I cannot promise when but it is close :)

peisun1115 commented 4 years ago

@turboxin @hhhmoan @xmyqsh and others, we have camera model released in third_party/camera directory. You can see an example usage at

https://github.com/waymo-research/waymo-open-dataset/blob/master/third_party/camera/ops/camera_model_ops_test.py

C++ interface is at https://github.com/waymo-research/waymo-open-dataset/blob/master/third_party/camera/camera_model.h

pwais commented 4 years ago

@peisun1115 Please voice to your Director / TLM that we advocate for real, patent-free, consensus-respecting Apache 2.0 release of code for the purpose of advancing science. There's ample precedent that limited releases like these inevitably lead to adversarial situations that are of interest to only lawyers, e.g. https://blog.fossa.io/dont-over-react-to-the-facebook-patents-license-629f708f2221

The React community is relatively innocuous, but If you're an employee at a non-Waymo robotics company and you execute or even just read the camera model code cited above, your actions will likely be used against you if you become a target of litigation from Waymo, who has a self-demonstrated bias for litigation. https://github.com/waymo-research/waymo-open-dataset/blob/0b2b8cdc69a028b40a98a8719abeba7367420e8b/third_party/camera/PATENTS#L12

Since this camera model code isn't used in any of the main repo code or even the tutorial, it would make a lot more sense to release it in a standalone repository, especially in light of the distinctive terms Waymo Legal has chosen for it.

peisun1115 commented 4 years ago

Hi Paul - Thank you for you and your company's interest in using the code accessible at https://github.com/waymo-research/waymo-open-dataset/third_party/camera.

At this time, the only licenses available for that code is the License + Additional IP Rights Grant (Patents), which you cited in your email, both of which are co-located with the code in the folder above. Those licenses are consistent with using that code to process data from the Waymo Open Dataset as authorized by and in compliance with the Waymo Dataset License Agreement for Non-Commercial Use.

We are discussing other licenses we could offer for the Dataset (and code above) based on feedback on potential use cases.

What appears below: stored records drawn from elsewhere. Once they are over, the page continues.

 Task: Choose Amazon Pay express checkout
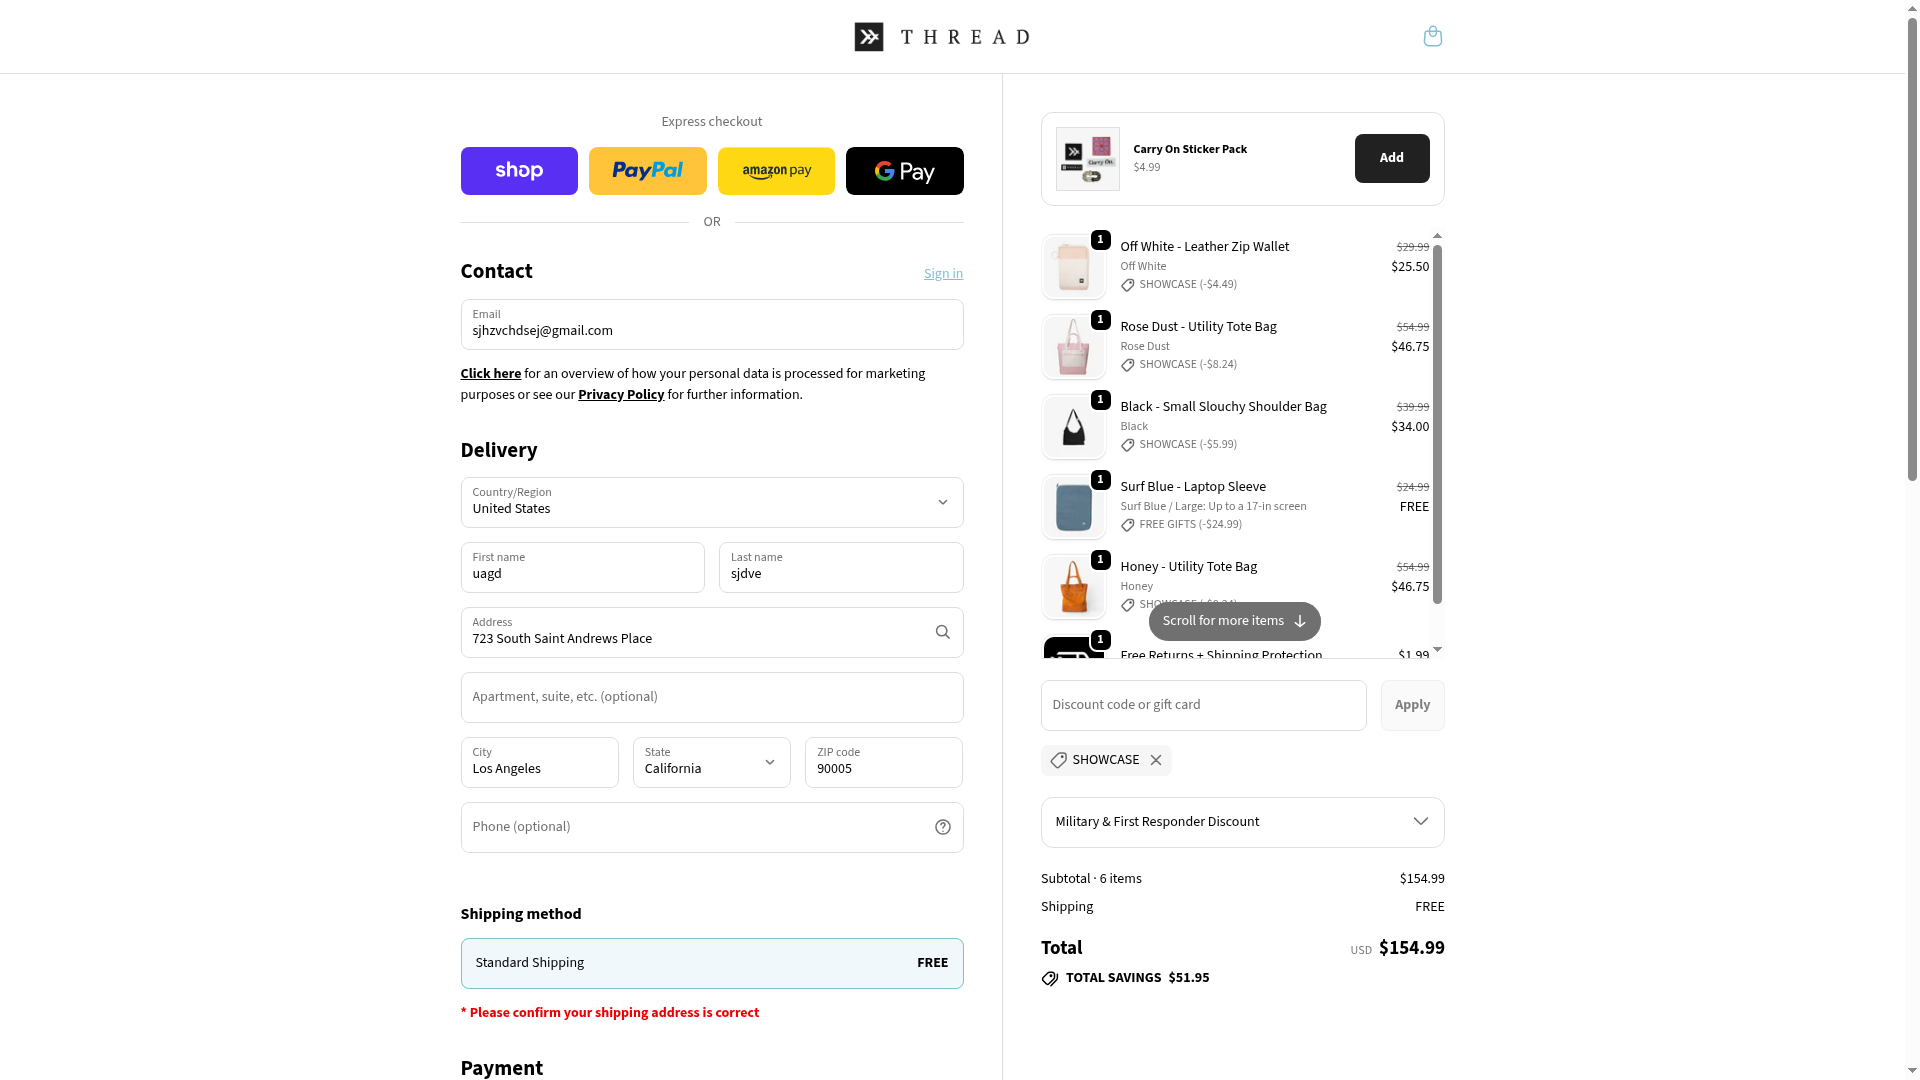776,171
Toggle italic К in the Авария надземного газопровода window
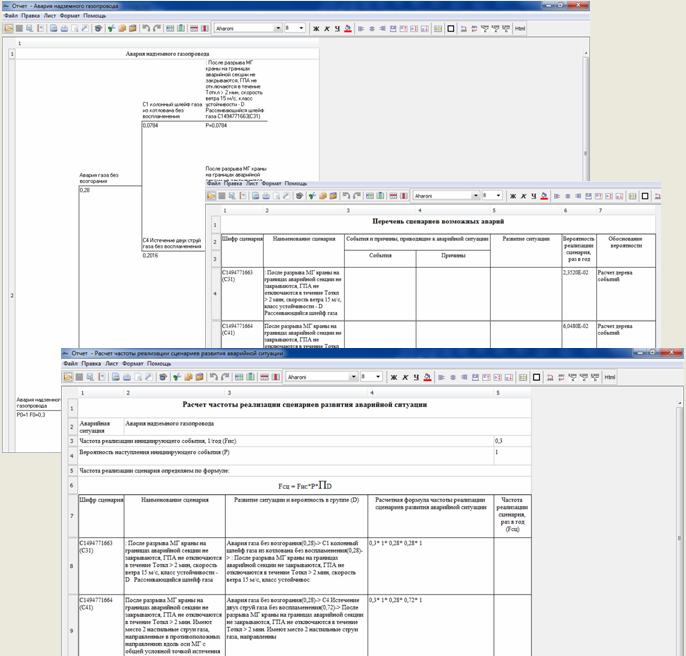The height and width of the screenshot is (656, 686). pos(326,29)
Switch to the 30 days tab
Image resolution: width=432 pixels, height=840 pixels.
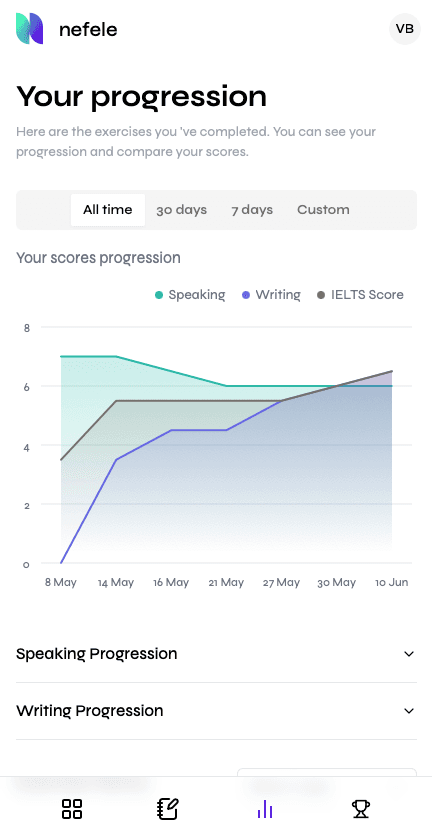(182, 210)
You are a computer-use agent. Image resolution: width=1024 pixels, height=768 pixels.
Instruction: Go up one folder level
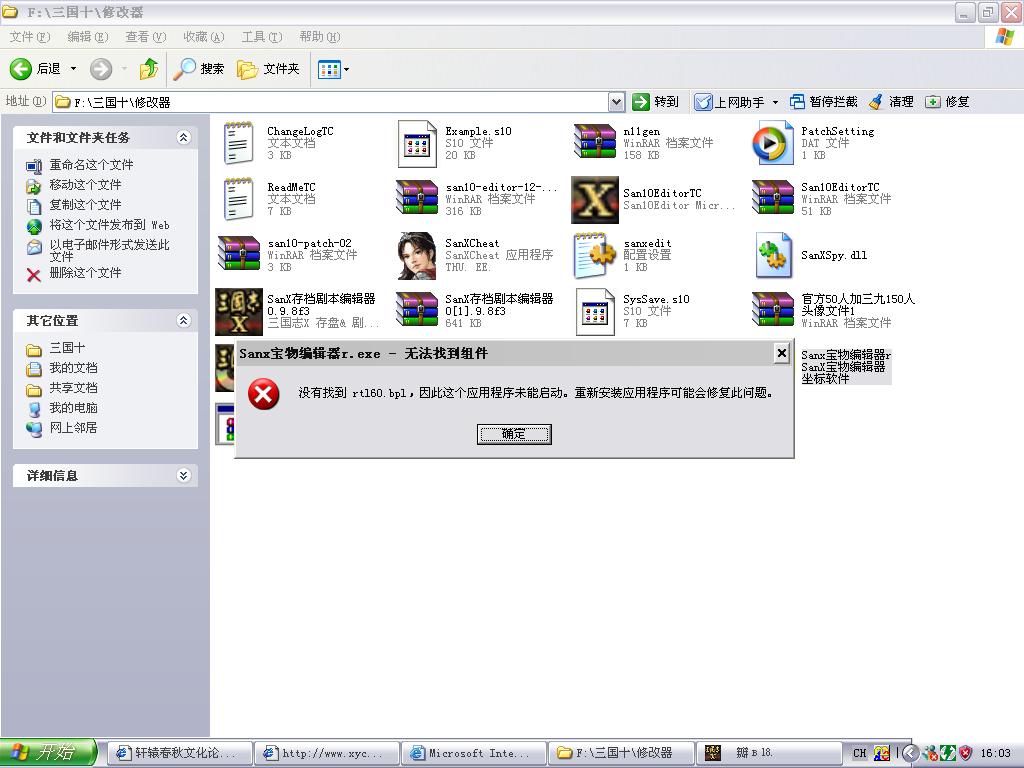[149, 69]
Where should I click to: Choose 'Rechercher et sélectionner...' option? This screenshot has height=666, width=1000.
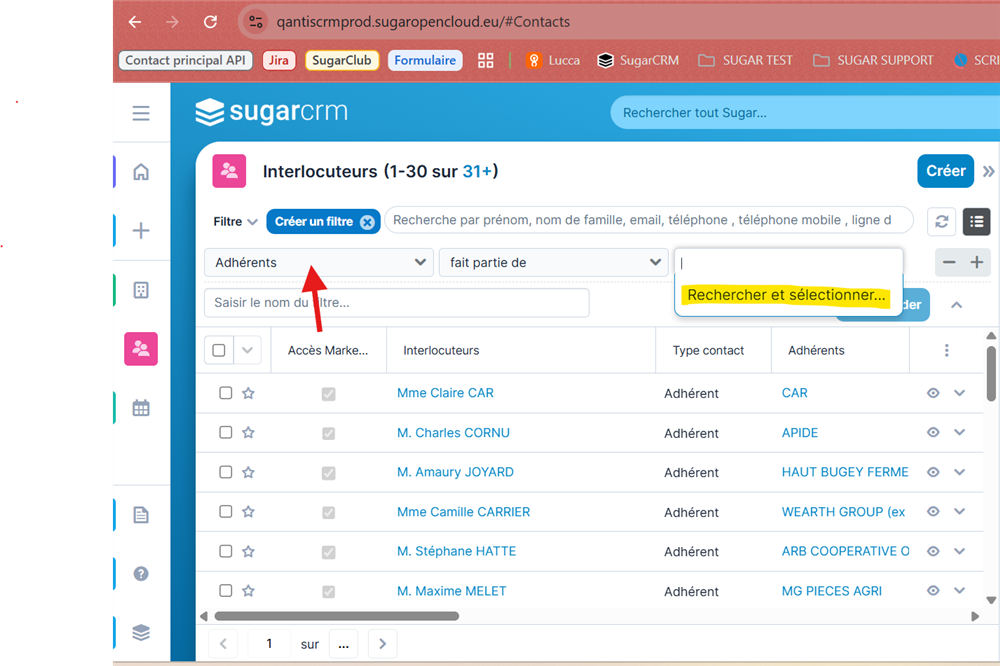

If you would like us to consider offering a license that would enable a particular use case you're interested in, please let us know more about your use case. Thank you.

pwais commented 4 years ago

@peisun1115 I'm sorry it wasn't clear, but the use case is to simply be able to clone this repository without risking litigation from Waymo. This repo is advertised as Apache 2.0, but in actuality there is a separate and very different agreement covering third_party/camera. If an individual (especially an employee of a competitor) simply clones this repo, the mere log of that cloning activity may be used as evidence to warrant litigation, discovery, and further adverse action (whether a crime has been committed or not). Since lidar-camera sync is a very common in AV systems, the likelihood of the appearance of infringement is high.

In Waymo vs. Uber, Waymo used the mere fact that Levandowski copied patented files to his personal device to warrant extensive litigation; however, towards the end of the case, a large amount of claimed IP theft was invalidated. The point is that merely cloning this repo makes the downloading party vulnerable to the possibility of adverse and expensive legal action, whether the party infringes or not.

For further discussion and context, please see how Facebook's choice to amend OSI licenses has obstructed the composability of its contributions: https://meshedinsights.com/2017/07/16/apache-bans-facebooks-license-combo/

You should move third_party/camera to a separate repo and have this repo pull in that code on an as-needed basis. It's best for the community if a repo advertised as Apache 2 is very simply Apache 2. Better yet, just donate the patents to the public.